For each compound or ion, we need to determine the total number of valence electrons for all the atoms involved. We can do this by looking at the group number in the periodic table. To account for negative ions, add the appropriate number of electrons. For \(\mathrm{PF}_5\): P has 5 valence electrons and F has 7. Therefore, the total number of valence electrons is \(5 + 5\times7 = 40\). For \(\mathrm{SF}_4\): S has 6 valence electrons and F has 7. Therefore, the total number of valence electrons is \(6 + 4\times7 = 34\). For \(\mathrm{ClF}_3\): Cl has 7 valence electrons and F has 7. Therefore, the total number of valence electrons is \(7 + 3\times7 = 28\). For \(\mathrm{Br}_3^{-}\): Br has 7 valence electrons. With the negative charge, we add another electron. Therefore, the total number of valence electrons is \(3\times7 + 1 = 22\).

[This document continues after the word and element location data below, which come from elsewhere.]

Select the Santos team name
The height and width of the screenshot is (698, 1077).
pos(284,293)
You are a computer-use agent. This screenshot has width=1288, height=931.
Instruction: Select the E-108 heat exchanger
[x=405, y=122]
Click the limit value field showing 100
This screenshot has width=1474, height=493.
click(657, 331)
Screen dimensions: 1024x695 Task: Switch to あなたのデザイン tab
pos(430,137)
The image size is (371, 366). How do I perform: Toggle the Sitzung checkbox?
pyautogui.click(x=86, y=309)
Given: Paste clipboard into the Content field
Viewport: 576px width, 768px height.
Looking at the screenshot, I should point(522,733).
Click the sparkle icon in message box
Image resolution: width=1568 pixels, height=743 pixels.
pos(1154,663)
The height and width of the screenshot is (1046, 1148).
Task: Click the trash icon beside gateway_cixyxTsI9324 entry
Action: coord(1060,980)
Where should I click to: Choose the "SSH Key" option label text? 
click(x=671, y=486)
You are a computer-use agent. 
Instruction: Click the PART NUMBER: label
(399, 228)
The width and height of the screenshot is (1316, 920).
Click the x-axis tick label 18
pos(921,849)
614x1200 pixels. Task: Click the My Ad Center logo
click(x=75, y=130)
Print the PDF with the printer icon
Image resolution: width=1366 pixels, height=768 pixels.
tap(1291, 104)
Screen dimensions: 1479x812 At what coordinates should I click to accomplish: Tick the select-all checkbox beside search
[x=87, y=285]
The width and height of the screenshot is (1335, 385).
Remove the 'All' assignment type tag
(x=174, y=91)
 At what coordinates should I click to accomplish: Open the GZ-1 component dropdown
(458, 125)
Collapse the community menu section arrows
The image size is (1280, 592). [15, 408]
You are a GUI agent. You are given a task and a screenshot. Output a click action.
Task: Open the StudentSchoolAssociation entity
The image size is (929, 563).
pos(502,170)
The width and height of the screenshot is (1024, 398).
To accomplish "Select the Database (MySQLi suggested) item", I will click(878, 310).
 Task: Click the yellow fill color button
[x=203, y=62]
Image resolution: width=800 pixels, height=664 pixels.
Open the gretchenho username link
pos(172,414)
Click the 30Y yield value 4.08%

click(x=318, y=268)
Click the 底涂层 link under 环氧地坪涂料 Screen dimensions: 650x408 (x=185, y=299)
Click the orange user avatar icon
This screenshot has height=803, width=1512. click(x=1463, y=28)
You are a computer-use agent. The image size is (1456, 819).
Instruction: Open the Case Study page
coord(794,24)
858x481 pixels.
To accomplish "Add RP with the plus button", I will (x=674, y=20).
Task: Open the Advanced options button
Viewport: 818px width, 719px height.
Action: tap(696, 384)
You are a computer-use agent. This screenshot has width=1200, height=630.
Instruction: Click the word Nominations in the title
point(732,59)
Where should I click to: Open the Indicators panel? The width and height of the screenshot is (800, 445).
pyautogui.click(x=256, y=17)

Using the valence electrons, we will draw the Lewis structures for each compound. For central atoms that break the octet rule having more than 8 electrons, distribute the remaining electrons to satisfy the octet rule for the outer atoms. For \(\mathrm{PF}_5\): Place P in the center, and surround it with 5 F atoms. Place single bonds between each P-F pair, and complete the octet for all the F atoms. P will have 10 electrons around it. For \(\mathrm{SF}_4\): Place S in the center, and surround it with 4 F atoms. Place single bonds between each S-F pair, and complete the octet for all the F atoms. S will have 10 electrons around it. For \(\mathrm{ClF}_3\): Place Cl in the center, and surround it with 3 F atoms. Place single bonds between each Cl-F pair, and complete the octet for all F atoms. Cl will have 10 electrons around it. For \(\mathrm{Br}_3^{-}\): Place 3 Br atoms in the line and form 2 single bonds between the neighboring Br atoms. Distribute the remaining electrons to complete the octet rule for each Br atom, adding the extra electron to the central Br atom. The central Br atom will have 10 electrons around it. The Lewis structure of these ions and compounds all have a central atom with an expanded octet, that is, having more than eight electrons around them.

The elements that can have more than eight electrons are those from the third period and beyond in the Periodic Table. This includes P, S, Cl, and Br, as seen in the examples above. The phenomenon occurs due to d-orbitals available in the valence shell of these elements, allowing them to accommodate additional electrons beyond the usual octet. This expanded octet helps these elements form stable compounds with high coordination numbers and gives them various molecular geometries.